I don’t live in the valley enough times to take the new Yahoo - Google deal as personally as a lot of the bloggers around here. Most reactions were somewhere between anger and contempt to true sadness.
Many people gave their explanation to why this deal is actually bad for Yahoo on the long run, detailing how it will put to death their search and search advertising businesses.
But what people are missing is that by signing the deal, Yahoo kills not just their search efforts, they also kill their long term vision.
In the press announcement that Yahoo published there are two very important quotes we need to give our attention to:
“This agreement provides a source of funds to both deliver financial value to stockholders from search monetization and to invest in our broader strategy to transform display advertising”
Basically Yahoo admits that they can’t beat Google in search advertising and that they need to focus on where they are still leaders, the display advertising market.

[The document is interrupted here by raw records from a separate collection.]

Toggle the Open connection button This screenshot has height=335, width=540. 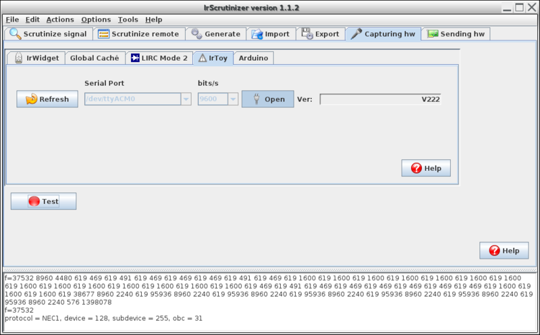(x=268, y=99)
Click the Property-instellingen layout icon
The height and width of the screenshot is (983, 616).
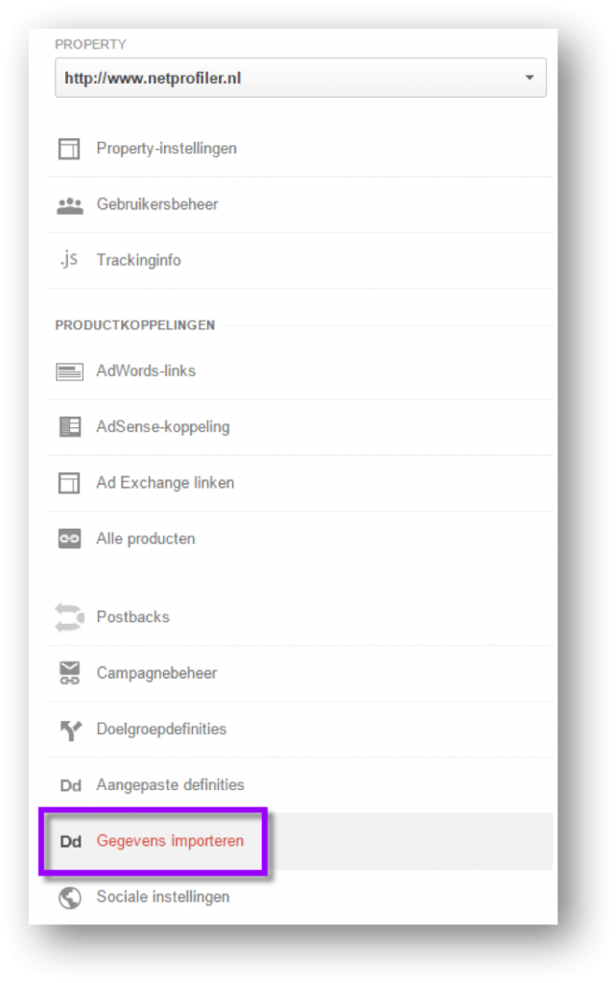click(x=69, y=149)

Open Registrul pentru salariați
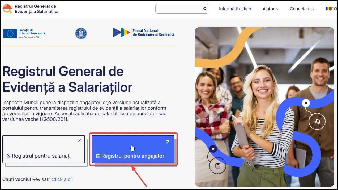click(x=44, y=149)
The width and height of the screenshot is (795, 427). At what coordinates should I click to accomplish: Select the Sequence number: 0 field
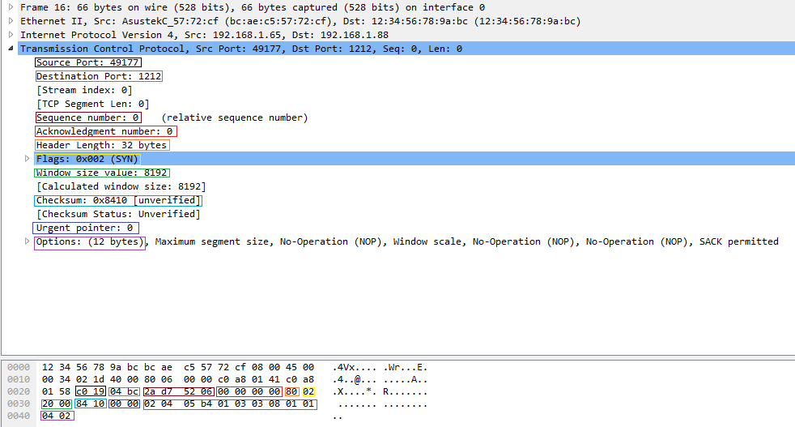[x=88, y=117]
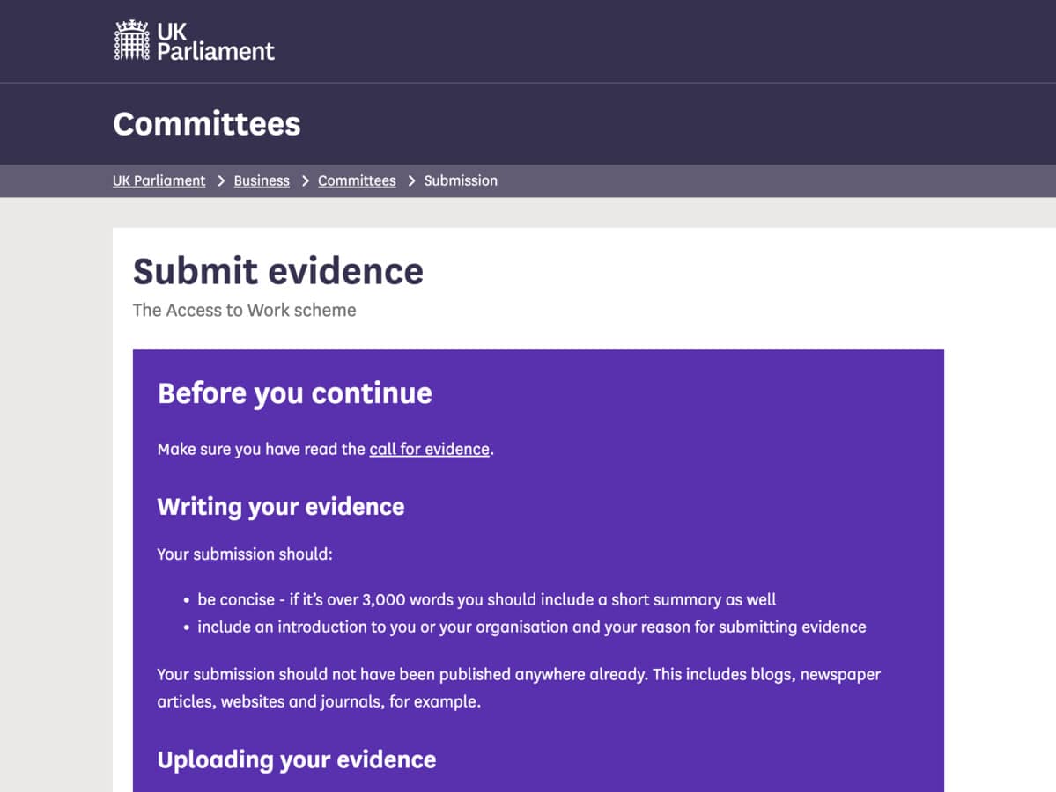Click the breadcrumb chevron after Committees
1056x792 pixels.
click(410, 180)
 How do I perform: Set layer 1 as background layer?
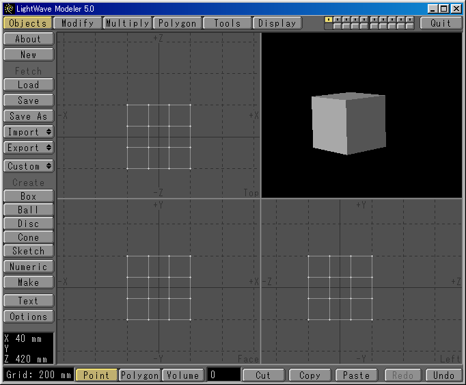click(329, 26)
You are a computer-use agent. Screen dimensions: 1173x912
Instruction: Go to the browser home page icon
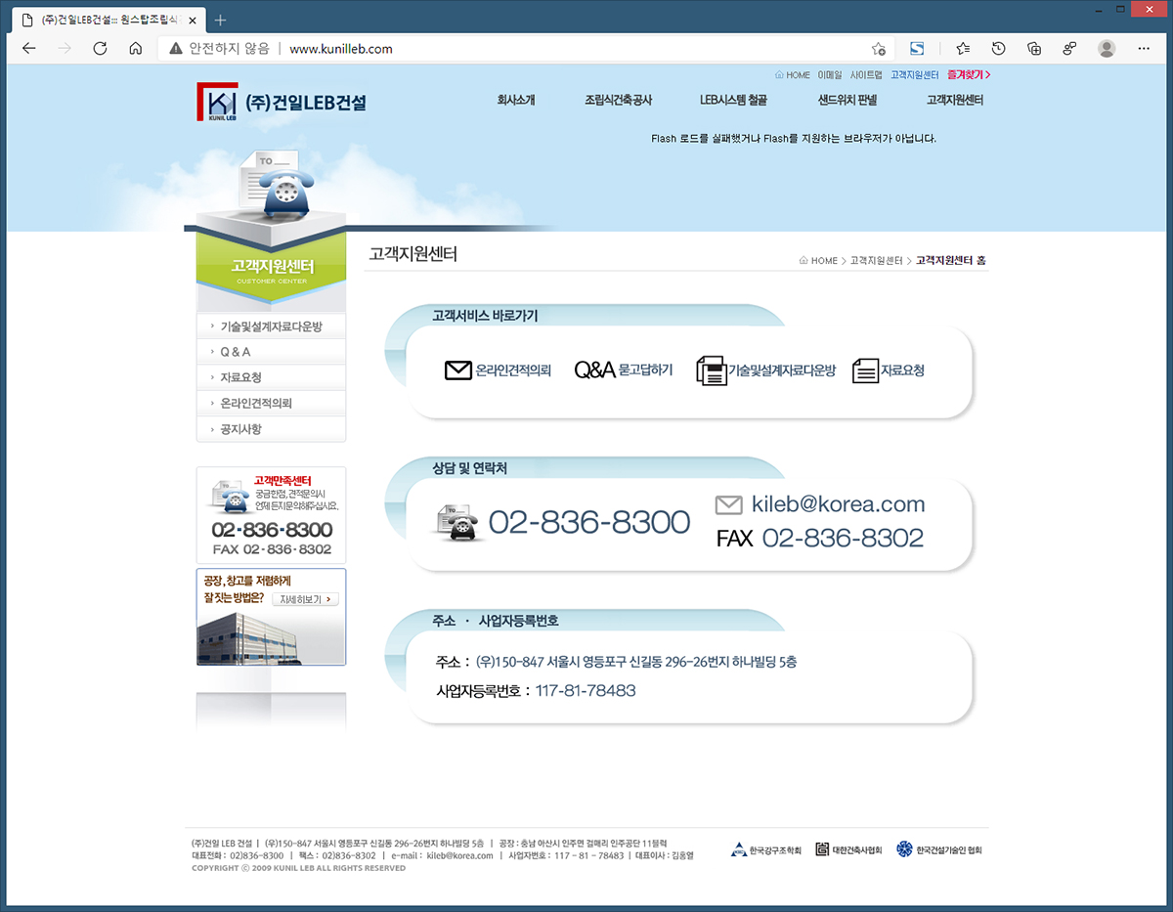tap(136, 49)
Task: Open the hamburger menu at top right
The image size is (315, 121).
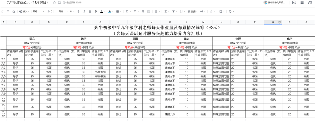Action: [x=302, y=2]
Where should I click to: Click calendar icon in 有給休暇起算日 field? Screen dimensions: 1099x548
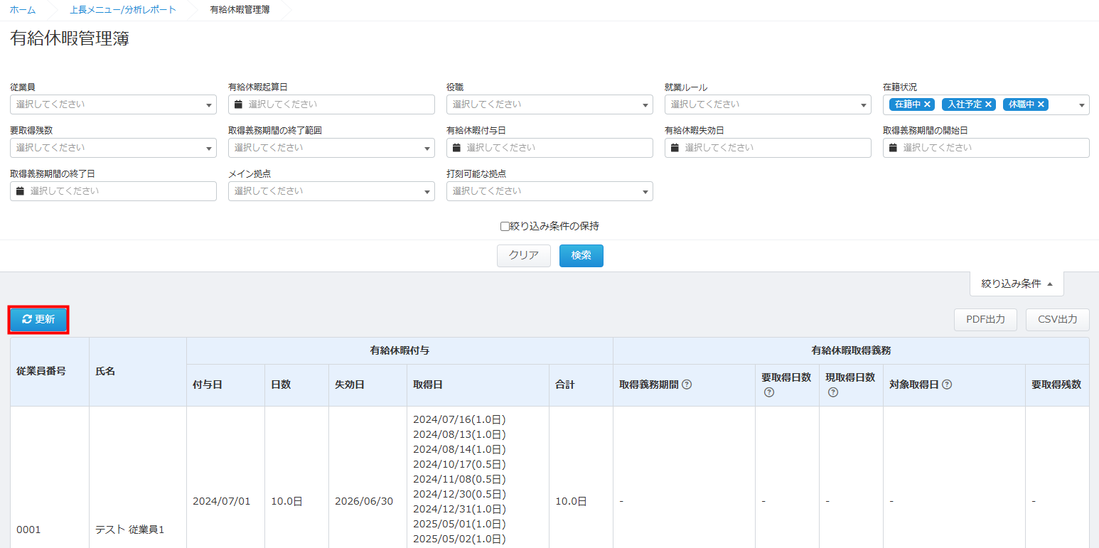pos(239,104)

They put their future on trying to lead this still big market.
But here lies the problem. We all know Google, very soon, will go with full power also after this market, and with the relationship they have with so many advertisers and the DoubleClick acquisition, they have everything they need to also win it.

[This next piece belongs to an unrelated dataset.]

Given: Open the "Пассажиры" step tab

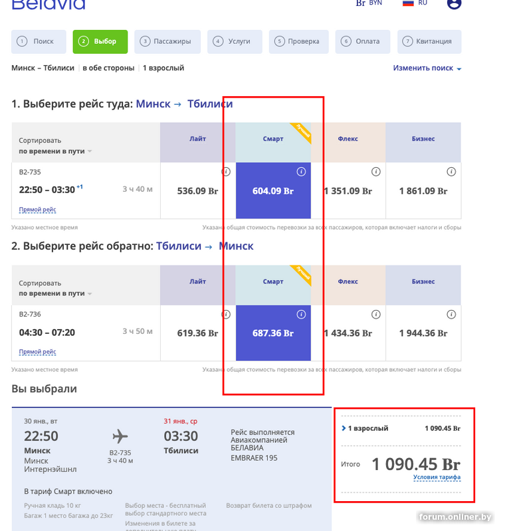Looking at the screenshot, I should [166, 41].
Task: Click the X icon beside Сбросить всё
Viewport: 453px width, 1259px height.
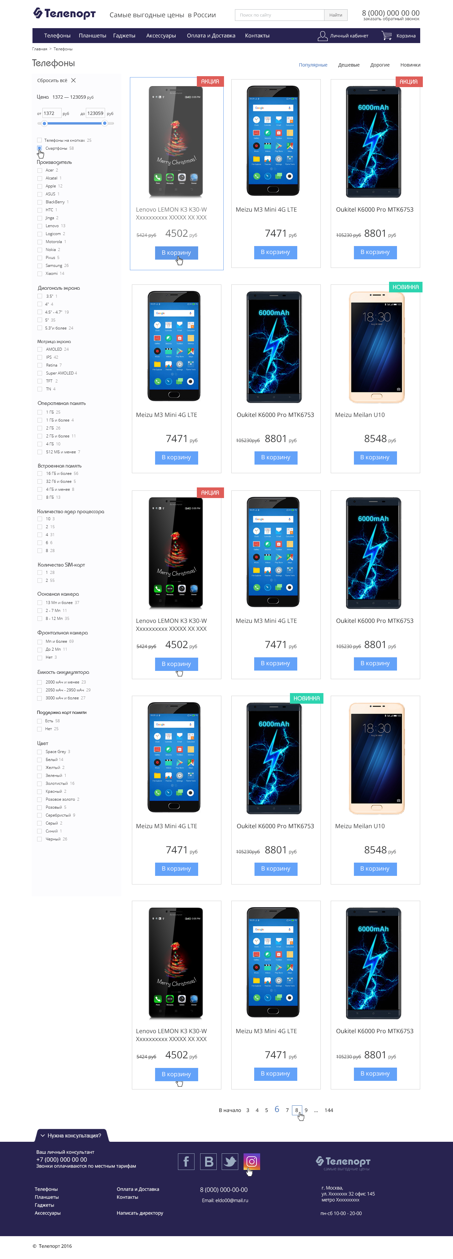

Now let’s go forward. At the same press release Jerry Young also write:
“We believe that the convergence of search and display is the next major development in the evolution of the rapidly changing online advertising industry.”

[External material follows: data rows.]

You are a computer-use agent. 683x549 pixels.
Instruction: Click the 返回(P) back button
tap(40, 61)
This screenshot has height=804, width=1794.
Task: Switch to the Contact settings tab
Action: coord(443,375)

This is absolutely true. We all know that web advertising is all about targeting. The better you will target your ads, the better ROI you will give to your advertisers and more money to your publishers. And Targeting is all about data.
What Jerry basically say is that by mining search data to build a better profile of users, you can enhance display advertising performance.
The problem of course lies with the fact that by giving Google access to all those Yahoo search results, they are giving them not just inventory but also this valuable data. They are giving their biggest future competitor their most precious asset they have, securing their failure to win also this battlefield.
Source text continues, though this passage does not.